* **Your objective**
Copy out every line holding the string "green" from the records below.
Data section start
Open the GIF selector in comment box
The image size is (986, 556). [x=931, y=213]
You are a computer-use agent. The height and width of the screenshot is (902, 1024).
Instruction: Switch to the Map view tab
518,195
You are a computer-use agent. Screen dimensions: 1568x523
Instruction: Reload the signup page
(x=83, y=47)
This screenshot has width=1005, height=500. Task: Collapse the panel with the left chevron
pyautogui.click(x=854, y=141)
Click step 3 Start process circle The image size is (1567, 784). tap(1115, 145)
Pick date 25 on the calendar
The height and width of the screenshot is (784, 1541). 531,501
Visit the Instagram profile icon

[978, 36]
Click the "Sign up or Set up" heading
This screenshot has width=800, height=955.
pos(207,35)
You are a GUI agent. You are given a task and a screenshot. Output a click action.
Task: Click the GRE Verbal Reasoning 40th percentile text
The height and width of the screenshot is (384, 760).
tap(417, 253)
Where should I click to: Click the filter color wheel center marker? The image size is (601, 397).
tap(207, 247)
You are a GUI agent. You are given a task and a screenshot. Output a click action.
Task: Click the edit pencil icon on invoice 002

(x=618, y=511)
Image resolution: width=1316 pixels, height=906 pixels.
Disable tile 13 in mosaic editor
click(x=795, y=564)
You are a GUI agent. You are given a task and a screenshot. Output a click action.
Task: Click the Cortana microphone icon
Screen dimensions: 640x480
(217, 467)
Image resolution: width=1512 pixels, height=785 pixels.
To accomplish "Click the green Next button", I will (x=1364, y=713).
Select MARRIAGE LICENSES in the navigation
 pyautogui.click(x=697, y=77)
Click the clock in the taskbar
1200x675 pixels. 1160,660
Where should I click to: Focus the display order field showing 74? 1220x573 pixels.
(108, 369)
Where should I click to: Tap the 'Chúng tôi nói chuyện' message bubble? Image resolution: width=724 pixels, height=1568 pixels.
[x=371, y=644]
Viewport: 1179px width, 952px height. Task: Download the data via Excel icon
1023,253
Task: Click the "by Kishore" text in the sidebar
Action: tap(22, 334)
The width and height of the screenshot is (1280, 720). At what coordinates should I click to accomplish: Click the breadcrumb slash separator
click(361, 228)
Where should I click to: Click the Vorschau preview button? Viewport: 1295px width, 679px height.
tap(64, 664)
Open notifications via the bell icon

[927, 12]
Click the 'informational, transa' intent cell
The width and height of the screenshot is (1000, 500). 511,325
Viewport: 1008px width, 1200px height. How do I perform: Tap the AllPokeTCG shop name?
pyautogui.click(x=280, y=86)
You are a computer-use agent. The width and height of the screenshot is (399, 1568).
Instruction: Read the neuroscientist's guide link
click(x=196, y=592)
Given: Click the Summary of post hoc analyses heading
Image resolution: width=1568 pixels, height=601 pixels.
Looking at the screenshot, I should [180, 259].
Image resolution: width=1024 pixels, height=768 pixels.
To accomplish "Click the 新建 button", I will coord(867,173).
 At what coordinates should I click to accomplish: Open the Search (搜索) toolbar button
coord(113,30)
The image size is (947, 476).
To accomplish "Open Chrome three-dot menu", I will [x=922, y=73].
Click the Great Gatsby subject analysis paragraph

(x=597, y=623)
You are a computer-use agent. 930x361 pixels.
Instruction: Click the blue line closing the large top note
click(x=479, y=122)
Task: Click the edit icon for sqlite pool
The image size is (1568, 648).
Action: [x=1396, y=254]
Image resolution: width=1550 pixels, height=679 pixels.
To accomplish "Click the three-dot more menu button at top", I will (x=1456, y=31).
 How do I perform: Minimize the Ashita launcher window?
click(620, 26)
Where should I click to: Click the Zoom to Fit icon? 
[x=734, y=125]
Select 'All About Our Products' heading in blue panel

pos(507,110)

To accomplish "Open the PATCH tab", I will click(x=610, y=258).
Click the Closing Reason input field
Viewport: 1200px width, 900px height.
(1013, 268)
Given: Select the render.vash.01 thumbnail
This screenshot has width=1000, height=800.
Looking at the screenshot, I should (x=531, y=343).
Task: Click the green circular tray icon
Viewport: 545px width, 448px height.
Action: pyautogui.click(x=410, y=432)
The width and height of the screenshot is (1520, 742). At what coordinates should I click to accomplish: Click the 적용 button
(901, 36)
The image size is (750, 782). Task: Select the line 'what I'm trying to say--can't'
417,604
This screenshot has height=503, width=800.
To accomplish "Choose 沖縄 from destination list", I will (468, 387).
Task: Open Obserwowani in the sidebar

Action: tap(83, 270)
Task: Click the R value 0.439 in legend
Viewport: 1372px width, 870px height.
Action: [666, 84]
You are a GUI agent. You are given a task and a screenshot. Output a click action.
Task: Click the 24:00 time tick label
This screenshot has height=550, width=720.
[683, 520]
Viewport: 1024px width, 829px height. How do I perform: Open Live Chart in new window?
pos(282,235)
Data section end
* **Response to this exercise**
To accomplish "Click the green Next button", I will (x=1364, y=713).
Task: Click the green circular tray icon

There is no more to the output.